Table of Contents
VLFeat implements a fast dense version of
SIFT, called
vl_dsift. The function is roughly equivalent to running
SIFT on a dense gird of locations at a fixed scale and
orientation. This type of feature descriptors is often uses for object
categorization.
Dense SIFT as a faster SIFT
The main advantage of using vl_dsift
over
vl_sift is speed. To see this, load a test image
I = vl_impattern('roofs1') ; I = single(vl_imdown(rgb2gray(I))) ;
To check the equivalence of vl_disft
and
vl_sift it is necessary to understand in detail how
the parameters of the two descriptors are related.
Bin size vs keypoint scale. DSIFT specifies the descriptor size by a single parameter,
size, which controls the size of a SIFT spatial bin in pixels. In the standard SIFT descriptor, the bin size is related to the SIFT keypoint scale by a multiplier, denoted
magnif below, which defaults to
3. As a consequence, a DSIFT descriptor with bin size equal to 5 corresponds to a SIFT keypoint of scale 5/3=1.66.
Smoothing. The SIFT descriptor smoothes the image according to the scale of the keypoints (Gaussian scale space). By default, the smoothing is equivalent to a convolution by a Gaussian of variance
s^2 - .25, where
s is the scale of the keypoint and
.25 is a nominal adjustment that accounts for the smoothing induced by the camera CCD.

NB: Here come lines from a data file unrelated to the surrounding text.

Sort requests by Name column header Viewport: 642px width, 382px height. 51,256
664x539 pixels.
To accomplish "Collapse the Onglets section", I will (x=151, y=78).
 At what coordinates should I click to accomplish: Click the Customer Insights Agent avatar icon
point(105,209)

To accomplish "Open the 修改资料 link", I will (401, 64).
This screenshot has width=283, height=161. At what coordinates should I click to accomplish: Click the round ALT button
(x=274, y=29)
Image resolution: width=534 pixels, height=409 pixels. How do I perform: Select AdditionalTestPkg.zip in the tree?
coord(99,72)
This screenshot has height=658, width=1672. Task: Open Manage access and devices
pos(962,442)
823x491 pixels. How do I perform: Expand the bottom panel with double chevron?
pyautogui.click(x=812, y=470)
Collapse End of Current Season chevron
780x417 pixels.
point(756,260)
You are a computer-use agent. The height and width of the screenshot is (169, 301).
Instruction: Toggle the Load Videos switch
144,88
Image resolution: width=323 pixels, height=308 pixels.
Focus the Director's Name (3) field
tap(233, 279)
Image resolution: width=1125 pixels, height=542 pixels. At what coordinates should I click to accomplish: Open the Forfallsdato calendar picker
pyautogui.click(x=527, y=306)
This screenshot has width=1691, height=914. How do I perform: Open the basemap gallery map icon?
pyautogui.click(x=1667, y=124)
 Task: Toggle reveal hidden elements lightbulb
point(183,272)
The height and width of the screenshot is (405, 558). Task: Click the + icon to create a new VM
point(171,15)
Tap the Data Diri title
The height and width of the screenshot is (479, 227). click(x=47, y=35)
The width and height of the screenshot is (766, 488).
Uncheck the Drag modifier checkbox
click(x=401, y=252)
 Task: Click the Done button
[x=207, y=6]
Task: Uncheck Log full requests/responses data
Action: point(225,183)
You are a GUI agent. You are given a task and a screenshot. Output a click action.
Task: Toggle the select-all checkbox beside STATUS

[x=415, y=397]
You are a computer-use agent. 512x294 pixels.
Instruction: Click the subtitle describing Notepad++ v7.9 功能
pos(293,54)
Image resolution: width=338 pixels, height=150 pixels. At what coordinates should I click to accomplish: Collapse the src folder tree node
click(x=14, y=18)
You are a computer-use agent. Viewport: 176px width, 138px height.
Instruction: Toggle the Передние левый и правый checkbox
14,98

Thus the following code produces equivalent descriptors using either DSIFT or SIFT:
binSize = 8 ; magnif = 3 ; Is = vl_imsmooth(I, sqrt((binSize/magnif)^2 - .25)) ; [f, d] = vl_dsift(Is, 'size', binSize) ; f(3,:) = binSize/magnif ; f(4,:) = 0 ; [f_, d_] = vl_sift(I, 'frames', f) ;
The difference, of course, is that DSIFT is much faster.
PHOW descriptors
The PHOW features [1] are a variant of dense
SIFT descriptors, extracted at multiple scales. A color version, named
PHOW-color, extracts descriptors on the three HSV image channels and
stacks them up. A combination of vl_dsift
and
vl_imsmooth can be used to easily and efficiently
compute such features.
VLFeat includes a simple wrapper, vl_phow, that does
exactly this:
im = vl_impattern('roofs1') ; [frames, descrs]=vl_phow(im2single(im)) ;
Note that this typically generate a very large number of features. In this example, there are 162,574 features.
References
- [1] A. Bosch, A. Zisserman, and X. Munoz. Image classifcation using random forests and ferns. In Proc. ICCV, 2007.